AVAILABLE RECORDS:
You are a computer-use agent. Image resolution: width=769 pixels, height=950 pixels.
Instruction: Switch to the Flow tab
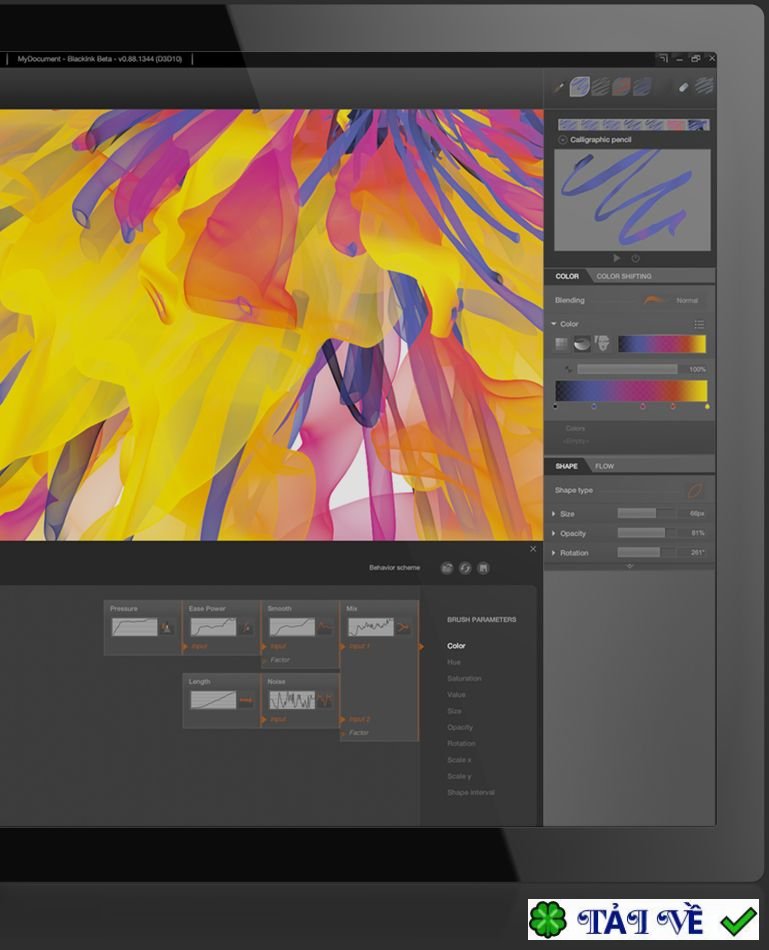coord(604,466)
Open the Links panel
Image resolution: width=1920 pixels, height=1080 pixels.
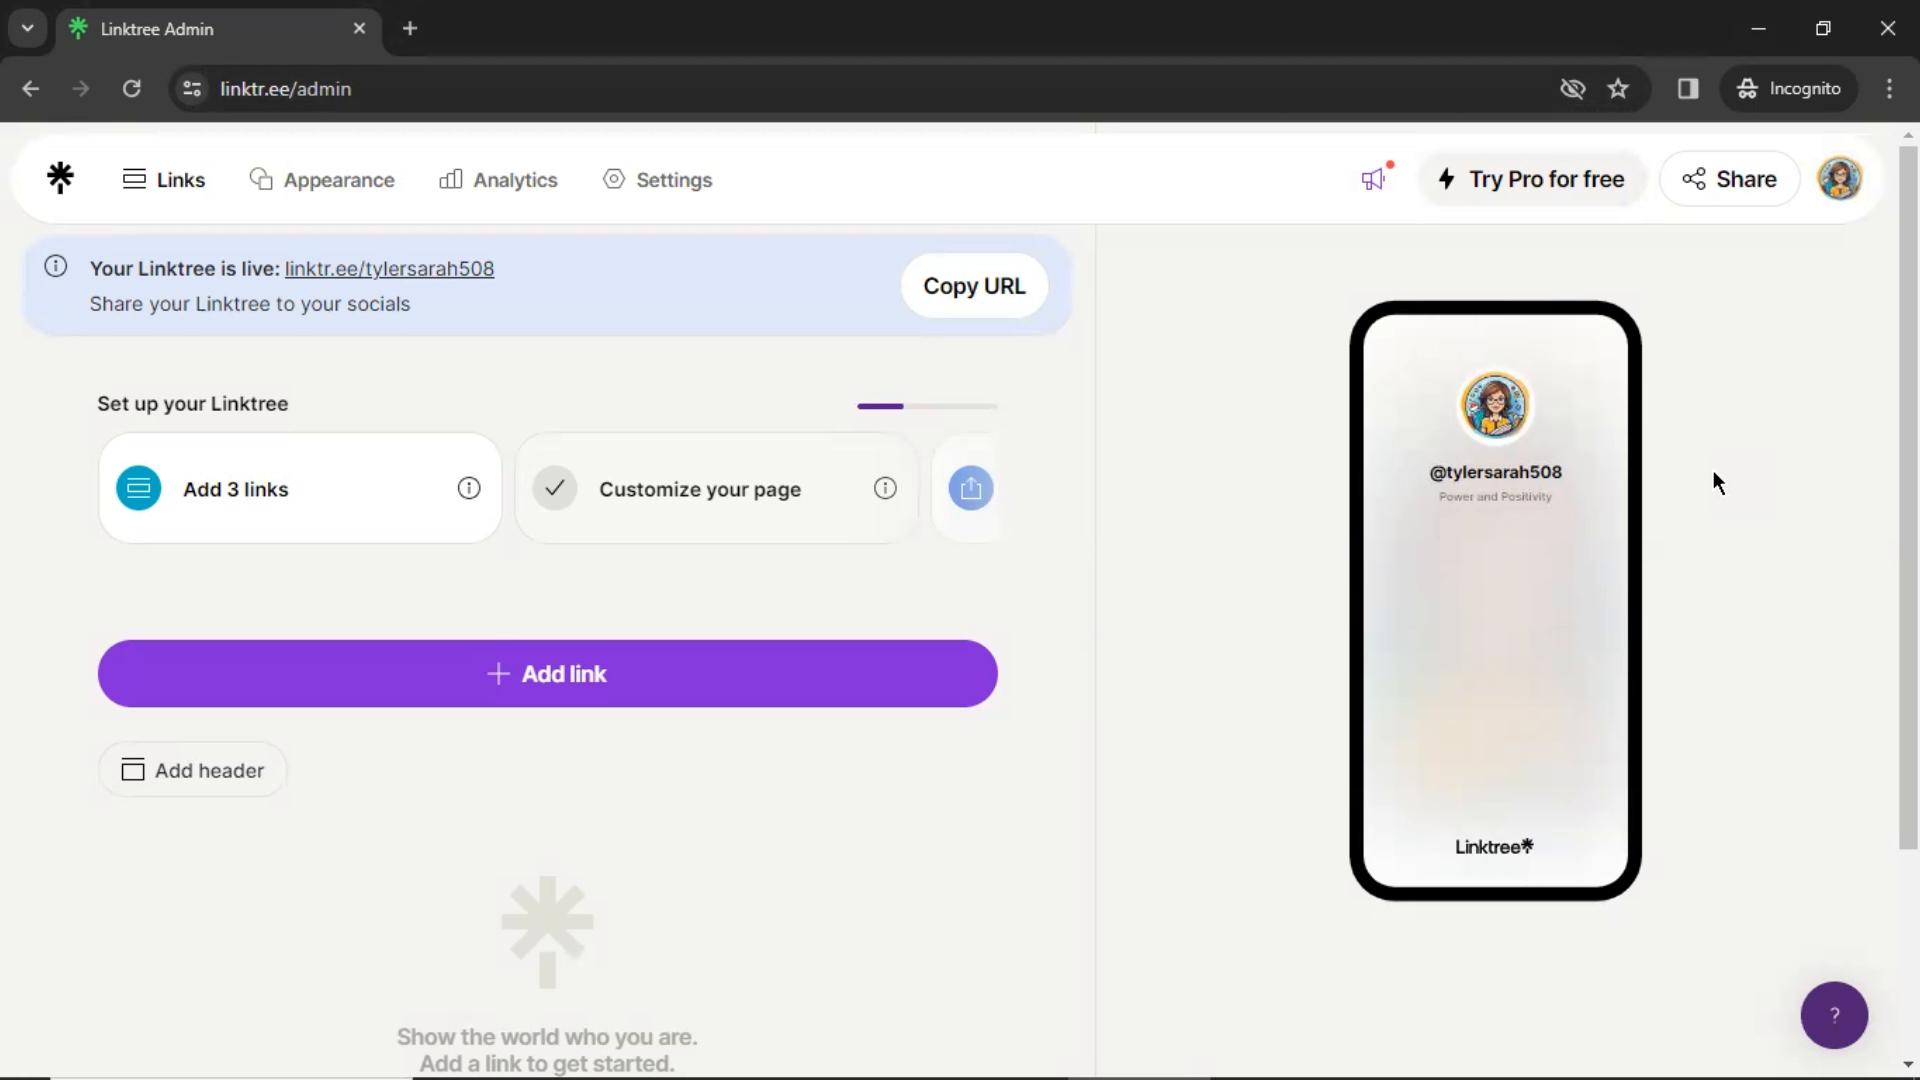(x=164, y=179)
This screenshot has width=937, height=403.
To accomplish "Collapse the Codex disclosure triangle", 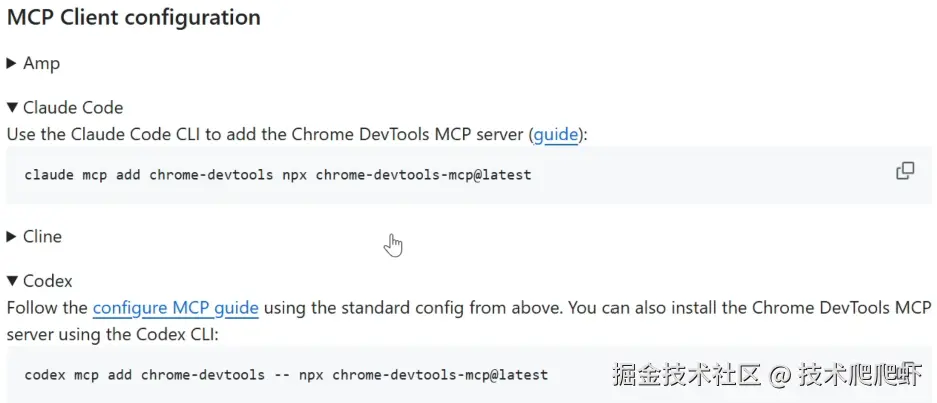I will pos(12,281).
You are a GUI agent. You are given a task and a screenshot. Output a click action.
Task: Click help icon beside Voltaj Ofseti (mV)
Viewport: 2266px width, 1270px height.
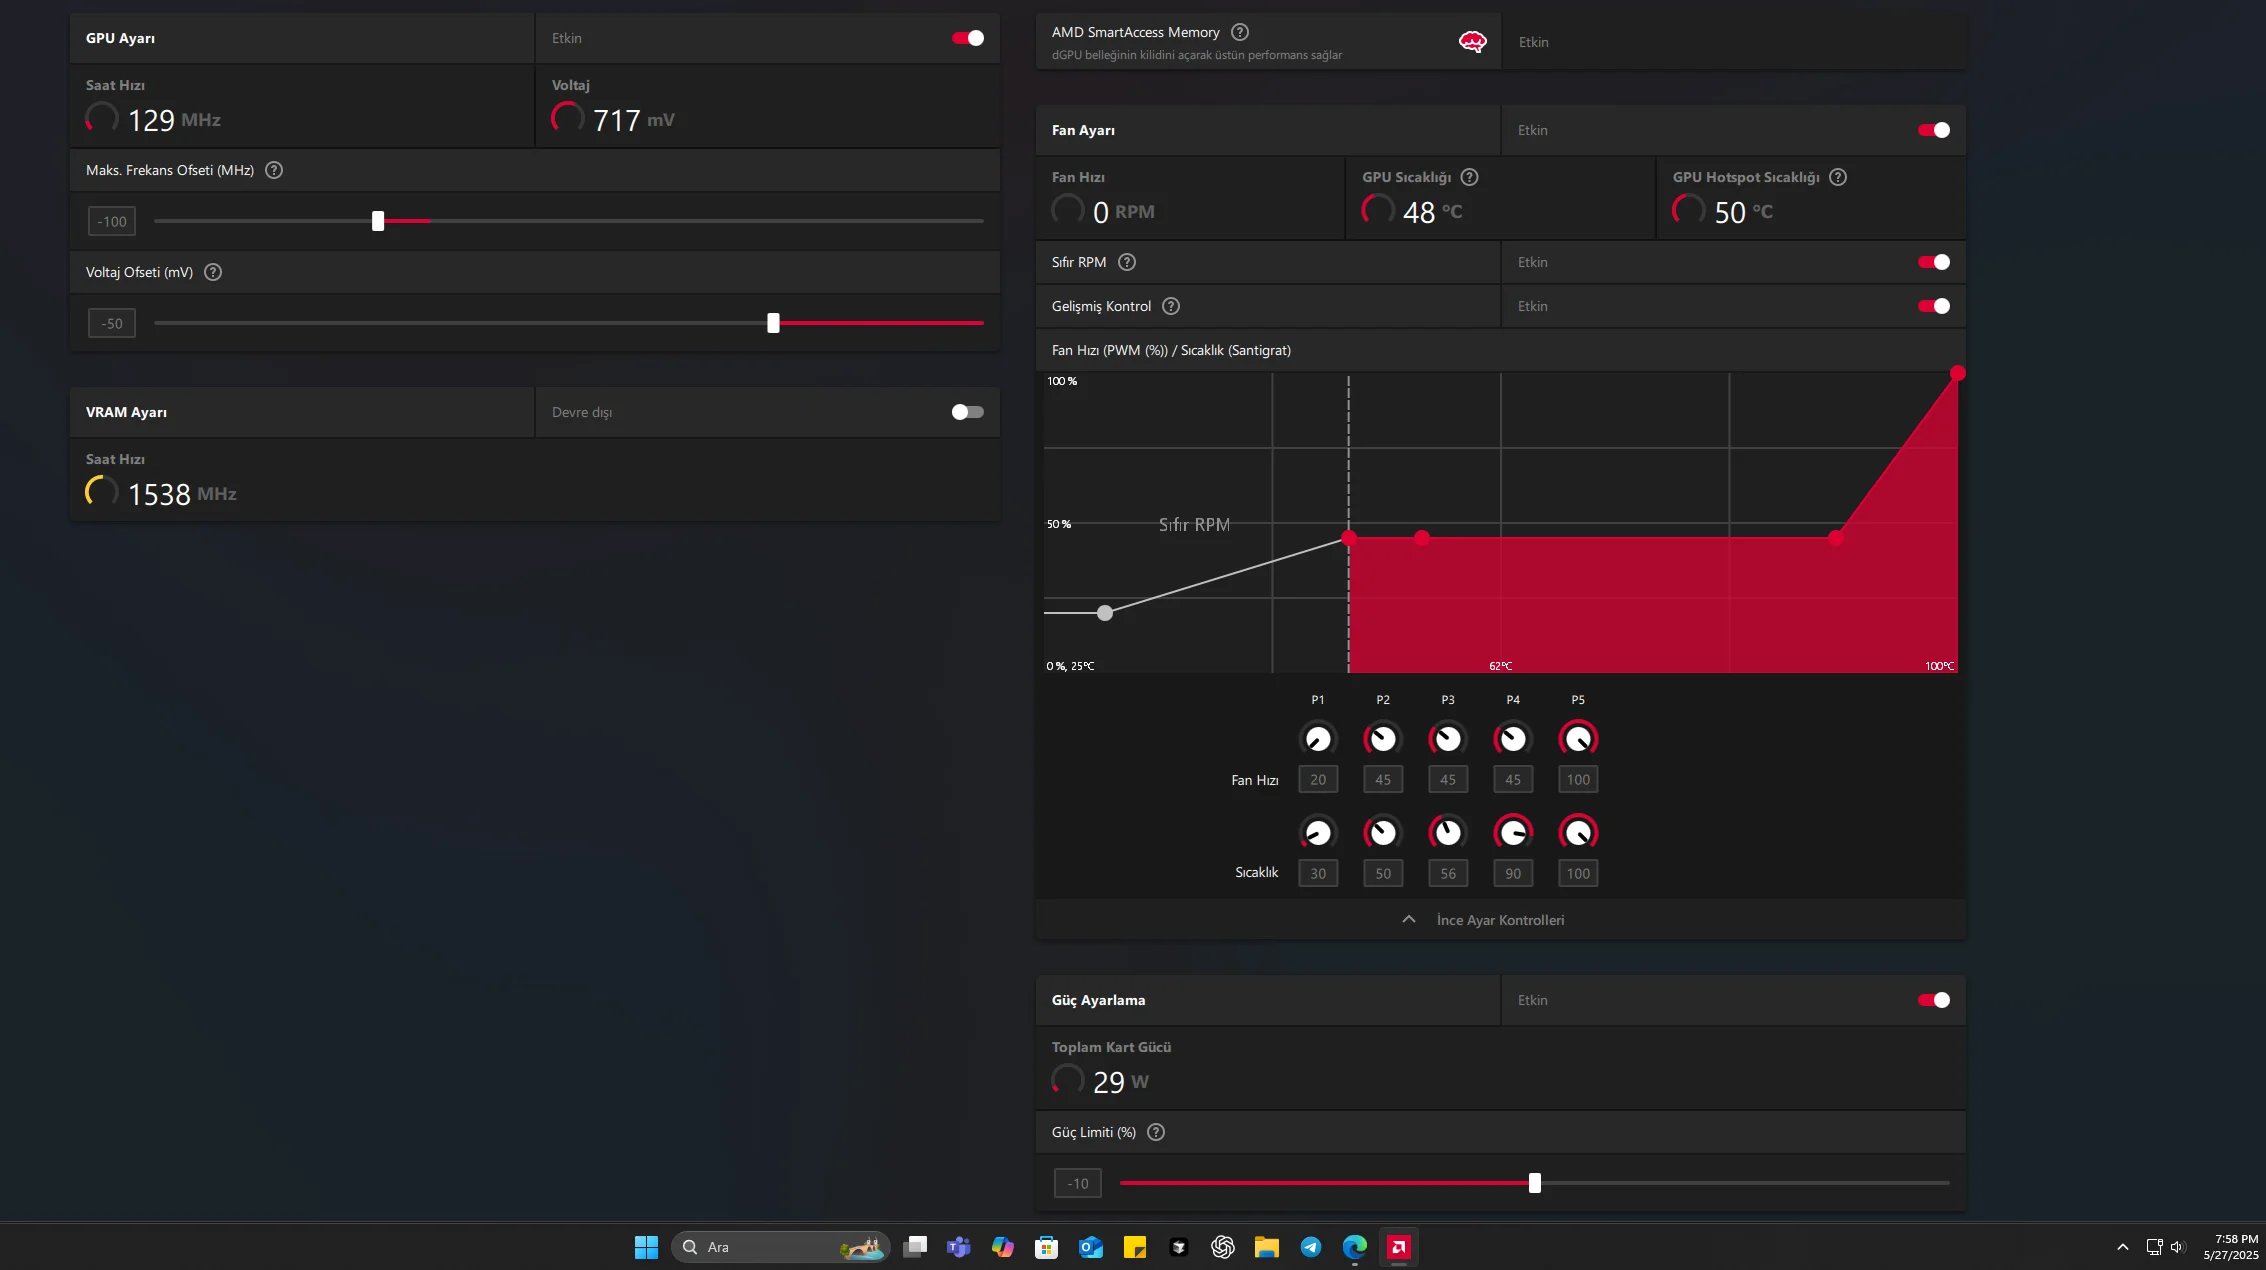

TASK PROMPT:
Put the lines of the listing above, from the one containing "You are a GUI" through the end of the listing, inclusive, into a JSON list of strings, one string per line, skipping blank lines. Leave the pictures out.

ANSWER TO THIS TASK:
[
  "You are a GUI agent. You are given a task and a screenshot. Output a click action.",
  "Task: Click help icon beside Voltaj Ofseti (mV)",
  "Viewport: 2266px width, 1270px height."
]